Postato da francesco lauretta  |   4 settembre 2009

Mi ha chiamato l’amico da Torino. Mi parla dell’ultimo mare a Ispica e dintorni. Sono trascorsi pochi giorni dalla fine delle mie strane vacanze e, tutto sommato, debbo ritenermi fortunato. Dico tanto perché quest’anno il nostro mare ha avuto per alcuni giorni un colore insolito, stranamente anziché blu o verde d’un bel marroncino annacquato e, nei momenti migliori, d’un giallo aranciato. Due giorni prima che partissi Salvatore mi ha raccontato che i bagnanti vicino al Lido Otello sono stati fatti uscire dall’acqua dalla Guardia Costiera. A una signorina fu consigliato di farsi, e di corsa, una doccia -so anche di casi di bambini che non sono stati bene e di molti che hanno avuto bruciore agli occhi-. Ho già raccontato del mio primo bagno a Marispica assieme a Giuseppe, della solita acqua marroncina, eccetera.

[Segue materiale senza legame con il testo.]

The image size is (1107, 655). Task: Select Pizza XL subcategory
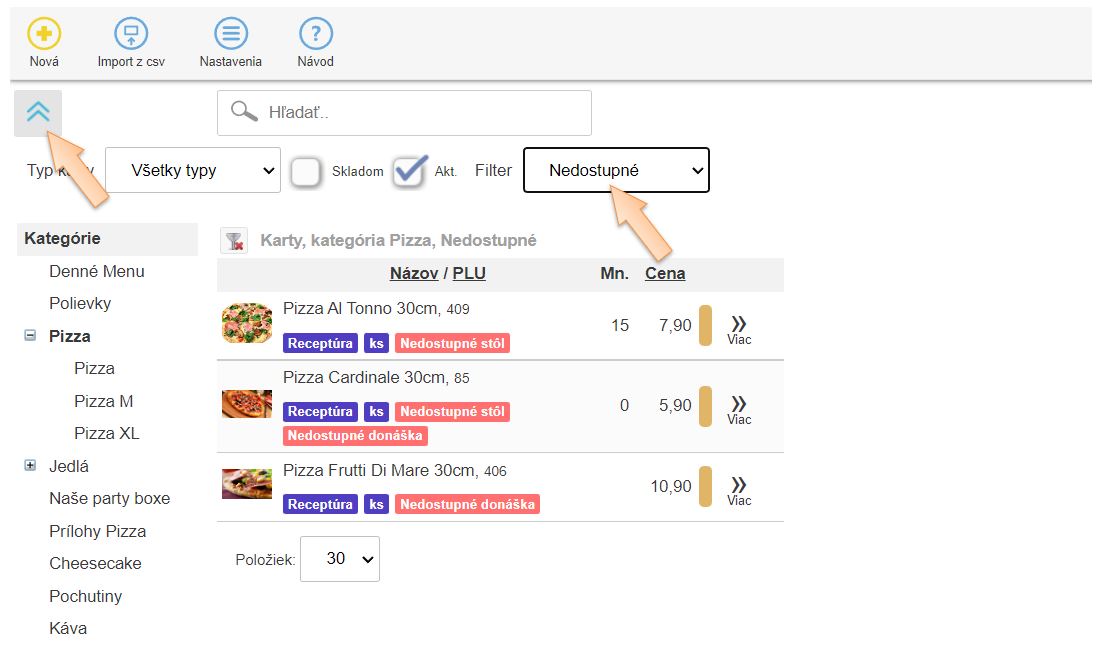pyautogui.click(x=107, y=433)
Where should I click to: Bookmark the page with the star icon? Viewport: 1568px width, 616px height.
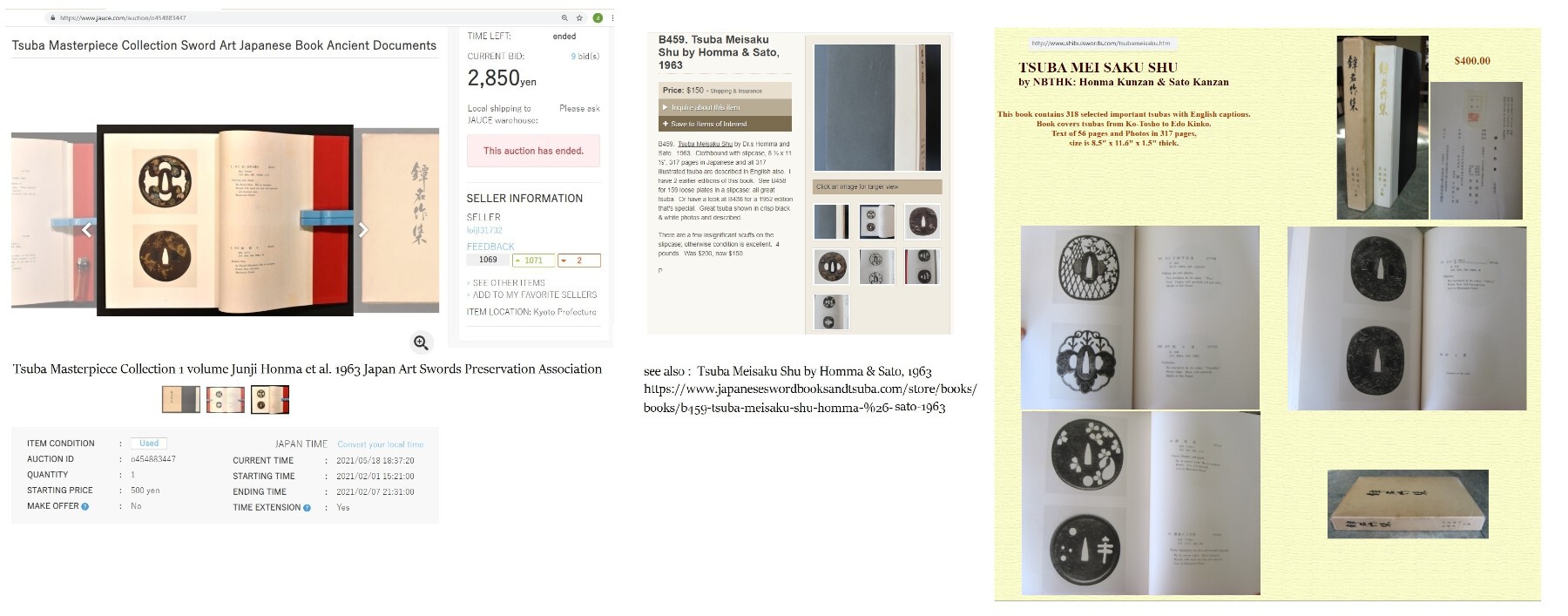(x=579, y=17)

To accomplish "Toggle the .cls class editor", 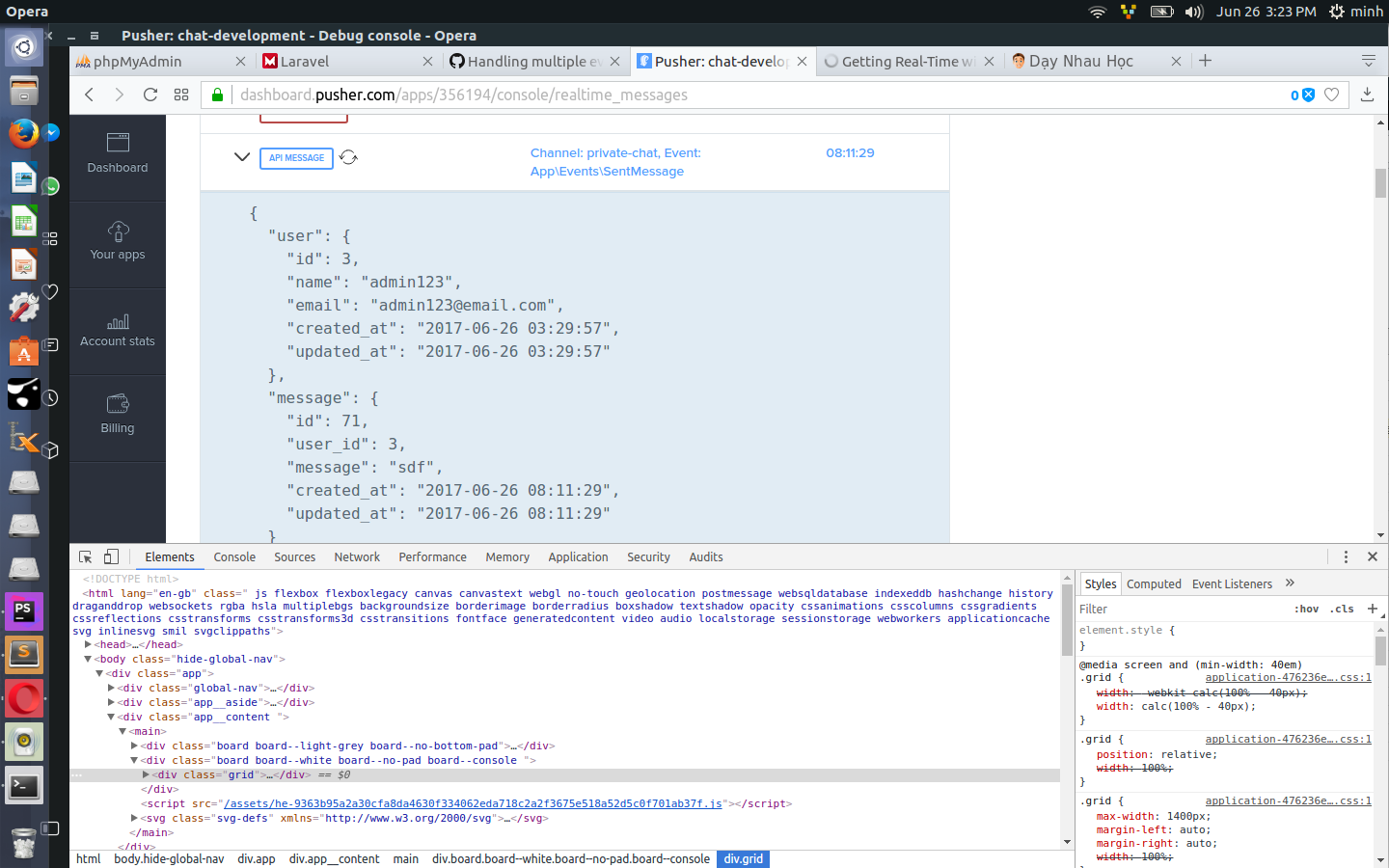I will 1342,610.
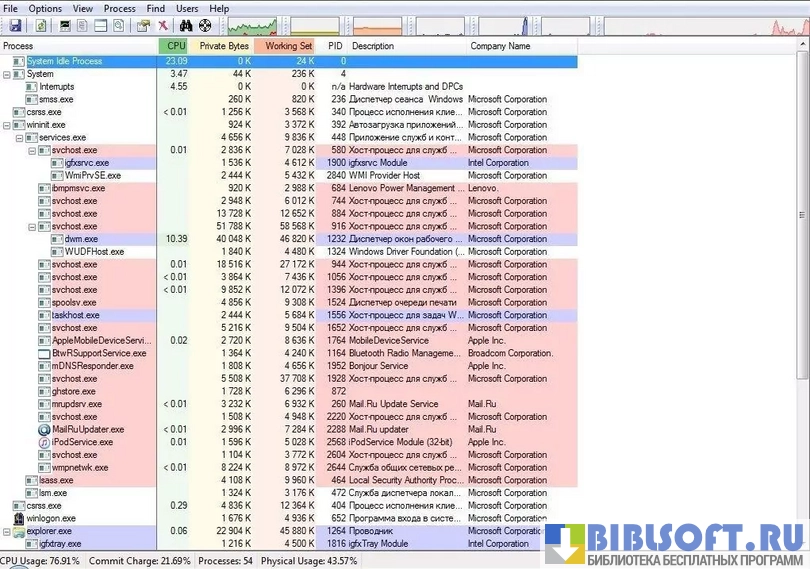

Poi, successivamente e fortunatamente ci sono stati giorni migliori e per una settimana il mare è tornato ad essere quel luogo di fuga, una manna per chi pensa di tenersi lontano dalla merda quotidiana. Ma tanto pare che sia durato poco. L’amico suggerisce che tanta merda l’hanno condotta a mare per una questione di soldi, per avere finanziamenti contro la deturpazione del paesaggio ma, ahimé, sembra che da quelle parti, a Ispica -e dintorni-, la gente se ne fotte altamente. Intanto ho visto che alcune spiagge non esistono più, ma poco importa (Sic!). Ho visto, a Cirica, verso i faraglioni alcune carcasse di eternit. La gente fa il bagno: cosa vuoi che facciano quattro vasche di eternit! Recipienti di eternit e altro -frigoriferi, tavoli, copertoni- li ho visti anche all’ingresso di Porto Ulisse. La gente naturalmente, come stronzi, continua a galleggiare, nel mare. Credo, in tanti anni, di non avere mai visto uno scempio simile eccetto quella famosa foto di un paio di anni fa che mostrava l’installazione di mille copertoni d’auto buttati nei pantani. All’epoca avevo suggerito all’amministrazione locale, saputo del progetto della nuova piazza a Ispica, e all’architetto di turno, di realizzare una fontana che ricordasse le bellezze naturali deturpate mettendo dentro la vasca della fontana copertoni, magari scolpiti da un bravo artista come Fabio Viale -che vi consiglio di cercare su Google-. Insomma una volta c’era il mare. Oggi al posto del mare abbiamo gli stronzi, per colpa di alcune merde locali.
Inoltre, tra poco metteranno su la nuova piazza. Immagino che ne faranno uno sconcerto come le altre piazze di Ispica, che la renderanno inagibile come i nostri bravi architetti “geometrili” hanno saputo fare con le altre, già distrutte, veri vomiti architettonici. Suggerirei, a parte le decorazioni, fasulle, inutili e simboliche della nuova pavimentazione, di mettere delle piantine, cioè del verde visto che a Ispica ormai si trova qualcosa del genere solo in campagna.